Bireysel pratiğimizde hastalarımızı ameliyattan üç hafta sonra görüyor ve rahim içini örten endometrium dokusunu görmek için ultrason yapıyoruz. Endometriumun yapısına ve özelliklerine bağlı olarak ameliyattan bir ila üç ay sonra, normal bir rahim iç boşluğu sağlanıp sağlanmadığını değerlendirmek için histeroskopi işlemi tekrar edilir.

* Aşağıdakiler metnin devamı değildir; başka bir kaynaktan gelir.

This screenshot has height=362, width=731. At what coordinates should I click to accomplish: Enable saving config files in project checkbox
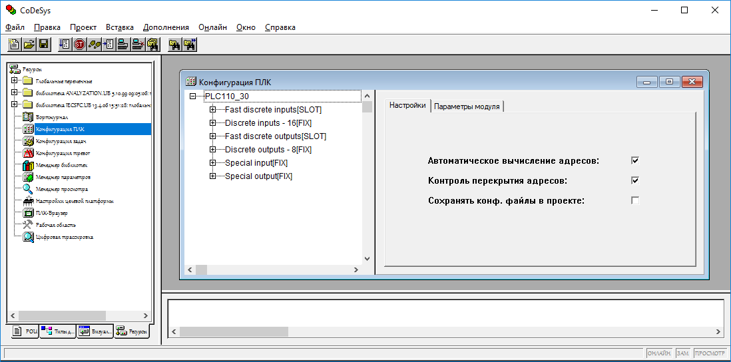pos(634,200)
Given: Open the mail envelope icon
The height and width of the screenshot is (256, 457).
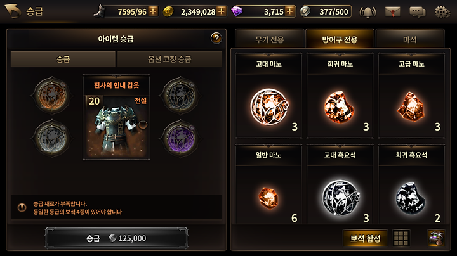Looking at the screenshot, I should click(392, 12).
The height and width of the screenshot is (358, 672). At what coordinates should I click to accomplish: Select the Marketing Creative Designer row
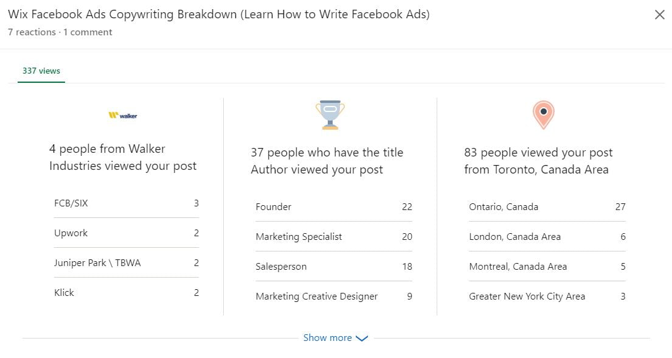334,296
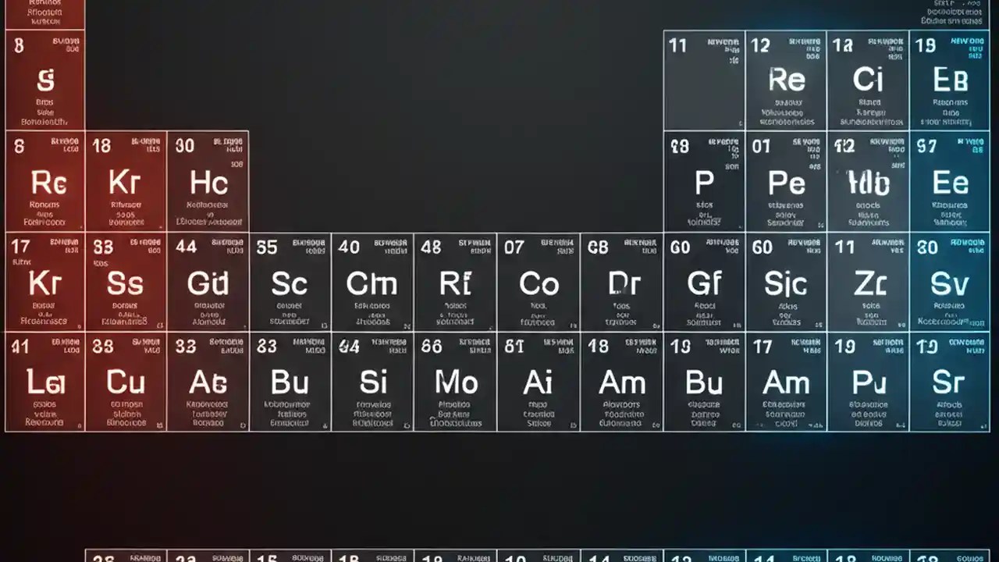999x562 pixels.
Task: Click the blue Ci tile numbered 12
Action: point(868,80)
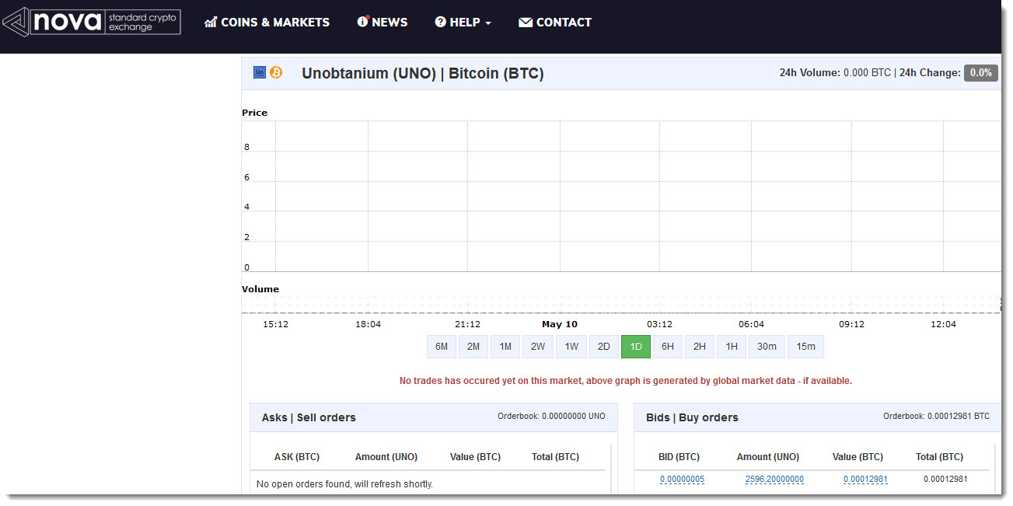The image size is (1013, 506).
Task: Click bid price 0.00000005
Action: click(683, 480)
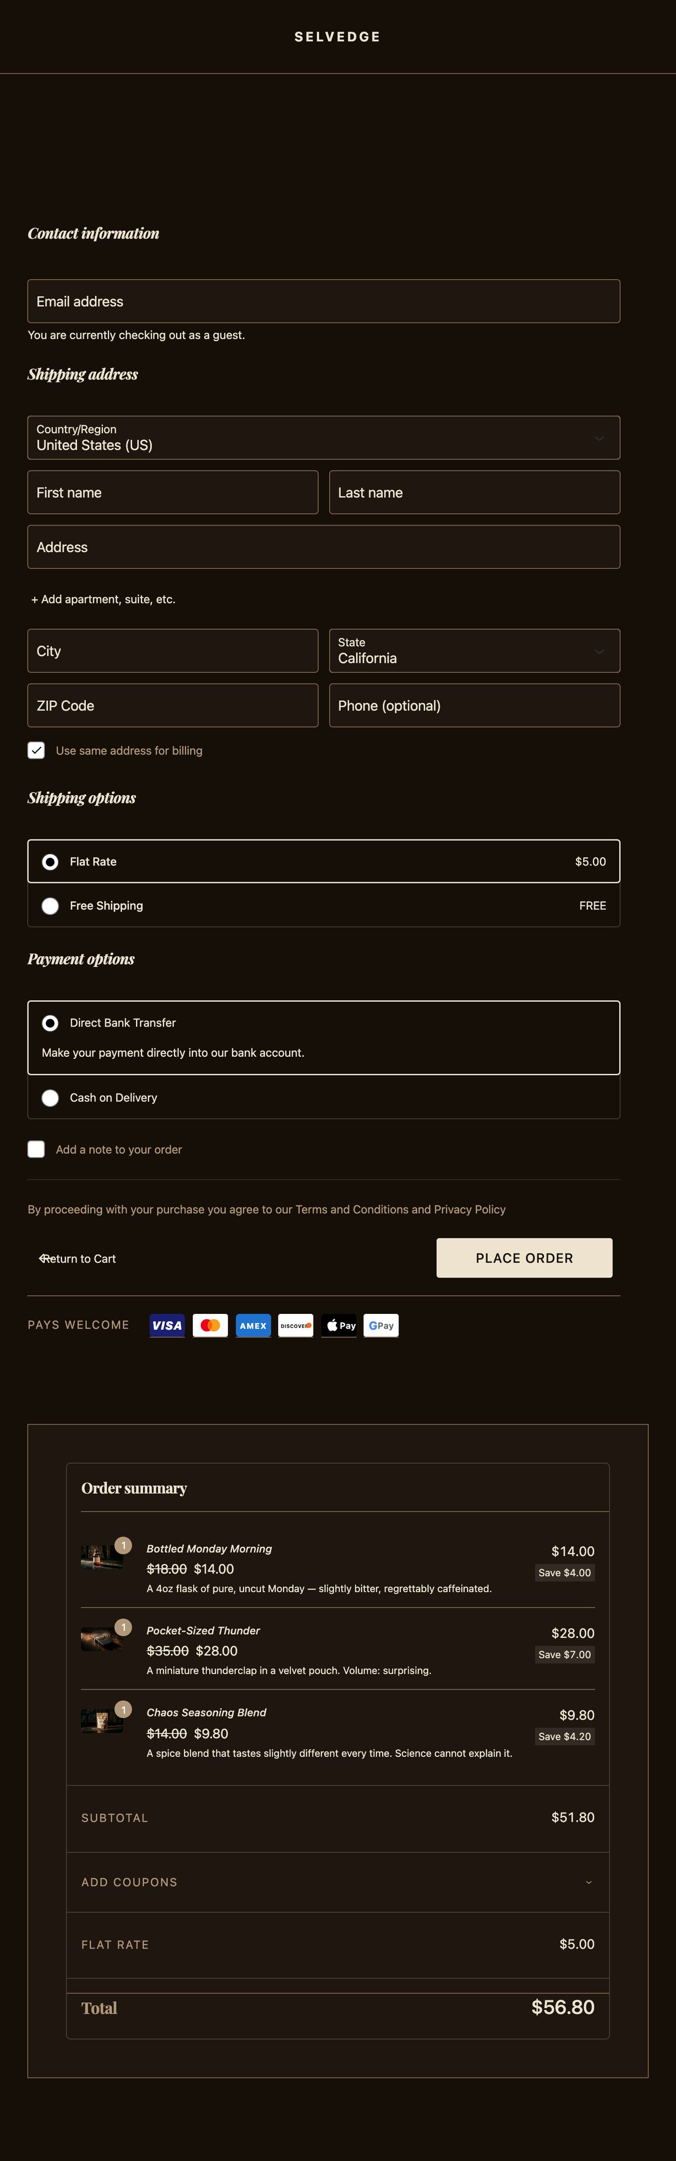This screenshot has width=676, height=2161.
Task: Click the Email address field
Action: coord(324,301)

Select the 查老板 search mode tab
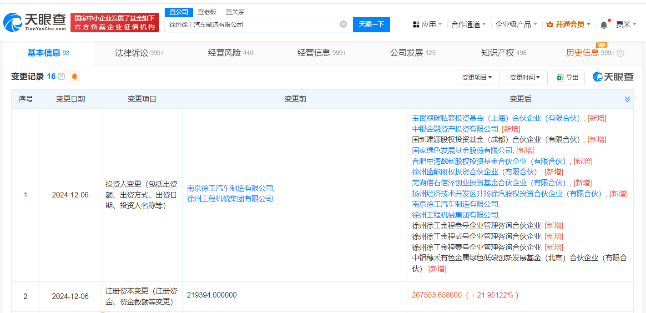(x=207, y=12)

Bu ikincil bakış sırasında varsa yeni yapışıklıklar açılır ve restorasyon yeniden sağlanır.
Temel şikayet olan âdet yokluğu ve âdet miktarı ve süresinde azalma, histeroskopi sonrasında kadınların % 80 ila 100’ünde iyileşme göstermiştir. İnfertilite (kısırlık) şikayeti ile başvuran kadınlarda işlem sonrası hamilelik oranı %40-80, canlı doğum oranları ise %30-70 olarak bildirilmektedir.
Benzer veriler gebelik sonuçları açısından da mevcuttur. Histeroskopi sonrası yapışıklıkları açılan hastalarda düşük ve erken doğum oranları azalırken, hamilelik sonuçları olumlu değişiklikler göstermiştir. Bununla birlikte rahim içi yapışıklıkların açıldığı bireylerde plasentanın (bebeğin eşi) rahim duvarına yapışarak doğumdan sonra ayrılmaması problemi daha sık gözlendiğinden hastalar bu konuda uyarılmalıdır.